= Texte à lire =
La qualité de l’eau au cœur des travaux d’Émilie Jardé

Publié par CNRS Bretagne et Pays de la Loire, le 25 février 2025

De la Bretagne aux Kerguelen, Émilie Jardé traque les molécules organiques présentes dans l’eau. Cette chargée de recherche CNRS au laboratoire Géosciences Rennes (CNRS/Université de Rennes) au sein de l’Observatoire des sciences de l’environnement de Rennes (OSERen) remonte ensuite à leur origine, leur devenir et leur réactivité. 

A l'occasion de la journée internationale des femmes et filles de sciences, le 11 février 2025, et jusqu'à la journée internationale des droits des femmes le 8 mars 2025, découvrez la diversité des recherches menées par les scientifiques du CNRS à travers une série d'entretiens. Cette opération est labellisée Année des Géosciences 2024-2025.

= Données de l'exercice =
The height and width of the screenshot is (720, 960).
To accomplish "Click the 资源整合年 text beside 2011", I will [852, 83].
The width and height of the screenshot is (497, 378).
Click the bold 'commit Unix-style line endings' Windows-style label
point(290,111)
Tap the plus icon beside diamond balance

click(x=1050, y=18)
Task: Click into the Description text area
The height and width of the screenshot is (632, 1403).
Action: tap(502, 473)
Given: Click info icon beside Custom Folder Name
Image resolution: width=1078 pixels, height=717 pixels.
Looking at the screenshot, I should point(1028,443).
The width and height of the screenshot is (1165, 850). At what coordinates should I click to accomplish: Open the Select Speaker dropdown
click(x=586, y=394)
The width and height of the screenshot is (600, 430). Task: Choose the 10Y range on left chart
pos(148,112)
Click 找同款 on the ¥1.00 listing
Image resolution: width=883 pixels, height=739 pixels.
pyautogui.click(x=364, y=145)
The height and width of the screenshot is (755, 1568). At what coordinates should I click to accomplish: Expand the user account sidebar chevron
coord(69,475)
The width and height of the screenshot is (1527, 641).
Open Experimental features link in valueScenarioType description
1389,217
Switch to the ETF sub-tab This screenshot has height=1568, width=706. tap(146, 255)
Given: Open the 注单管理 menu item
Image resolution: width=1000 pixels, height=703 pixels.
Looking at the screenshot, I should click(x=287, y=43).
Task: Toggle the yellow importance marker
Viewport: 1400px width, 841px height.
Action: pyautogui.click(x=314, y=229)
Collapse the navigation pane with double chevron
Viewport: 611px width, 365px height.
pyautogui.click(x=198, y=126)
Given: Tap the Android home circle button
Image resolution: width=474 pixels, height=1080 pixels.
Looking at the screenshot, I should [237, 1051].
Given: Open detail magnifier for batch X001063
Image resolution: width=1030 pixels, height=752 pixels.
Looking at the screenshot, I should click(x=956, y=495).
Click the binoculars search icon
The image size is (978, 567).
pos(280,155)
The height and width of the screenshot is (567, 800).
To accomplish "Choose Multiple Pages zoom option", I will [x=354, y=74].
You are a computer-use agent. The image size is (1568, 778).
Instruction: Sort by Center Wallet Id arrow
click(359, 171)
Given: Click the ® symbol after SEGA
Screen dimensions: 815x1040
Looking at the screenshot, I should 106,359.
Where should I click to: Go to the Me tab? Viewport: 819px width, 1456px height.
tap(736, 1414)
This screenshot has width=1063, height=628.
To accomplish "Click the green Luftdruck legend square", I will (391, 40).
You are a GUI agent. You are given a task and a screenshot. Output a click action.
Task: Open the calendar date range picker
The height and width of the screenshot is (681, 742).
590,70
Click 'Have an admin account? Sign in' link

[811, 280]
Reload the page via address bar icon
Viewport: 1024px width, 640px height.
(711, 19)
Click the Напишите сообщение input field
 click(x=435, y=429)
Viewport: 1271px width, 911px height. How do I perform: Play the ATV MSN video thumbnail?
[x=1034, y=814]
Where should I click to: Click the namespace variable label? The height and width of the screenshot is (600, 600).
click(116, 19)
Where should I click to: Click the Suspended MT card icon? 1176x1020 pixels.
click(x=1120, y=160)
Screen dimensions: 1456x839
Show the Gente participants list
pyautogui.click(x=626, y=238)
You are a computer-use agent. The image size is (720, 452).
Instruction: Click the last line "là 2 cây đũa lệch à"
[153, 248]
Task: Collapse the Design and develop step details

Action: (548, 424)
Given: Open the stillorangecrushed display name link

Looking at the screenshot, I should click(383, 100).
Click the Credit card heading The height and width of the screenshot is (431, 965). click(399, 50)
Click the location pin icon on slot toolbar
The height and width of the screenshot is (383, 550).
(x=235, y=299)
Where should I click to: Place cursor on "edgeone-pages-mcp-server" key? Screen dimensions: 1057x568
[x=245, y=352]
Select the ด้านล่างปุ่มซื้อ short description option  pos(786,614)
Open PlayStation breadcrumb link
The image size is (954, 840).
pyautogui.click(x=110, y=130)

= Consignes =
a. Dans les enregistrements, remplace « thumbnail » par « preview » en commençant à la ligne qui contient « Viewport: 1271px width, 911px » et en t'arrêtant après celle qui contient « pyautogui.click(x=626, y=238) ». Ne redonne que ces lignes, sans rien y changer d'autre.
b. Poursuis le texte sur les recherches d'Émilie Jardé à partir de l'endroit où il s'arrête.

= Réponses =
a.
Viewport: 1271px width, 911px height. How do I perform: Play the ATV MSN video preview?
[x=1034, y=814]
Where should I click to: Click the namespace variable label? The height and width of the screenshot is (600, 600).
click(116, 19)
Where should I click to: Click the Suspended MT card icon? 1176x1020 pixels.
click(x=1120, y=160)
Screen dimensions: 1456x839
Show the Gente participants list
pyautogui.click(x=626, y=238)

b.
 

Quel est votre parcours ?

J’ai mené des études en géologie à la faculté des sciences de Nancy, ce qui m’a donné des bases naturalistes sur l’observation et la compréhension des paysages. En dernière année, j’ai suivi un cours de géochimie organique qui a été une révélation. Si cette discipline est historiquement liée à la géochimie pétrolière, elle répond également à des thématiques de recherche environnementale via l’analyse de la matière organique. J’ai alors obtenu un doctorat où j’ai étudié les matières organiques présentes dans les boues en sortie de stations d’épuration.
J’ai ensuite effectué un postdoctorat en Oklahoma (États-Unis) où j’ai utilisé des isotopes pour tracer l’origine de molécules organiques, qu’elles soient naturelles ou anthropiques, dans des eaux de surface et souterraines. J’ai été recrutée au CNRS à Géosciences Rennes en 2006.

Qu’est-ce qui vous a donné envie d’aller vers les sciences et la recherche ?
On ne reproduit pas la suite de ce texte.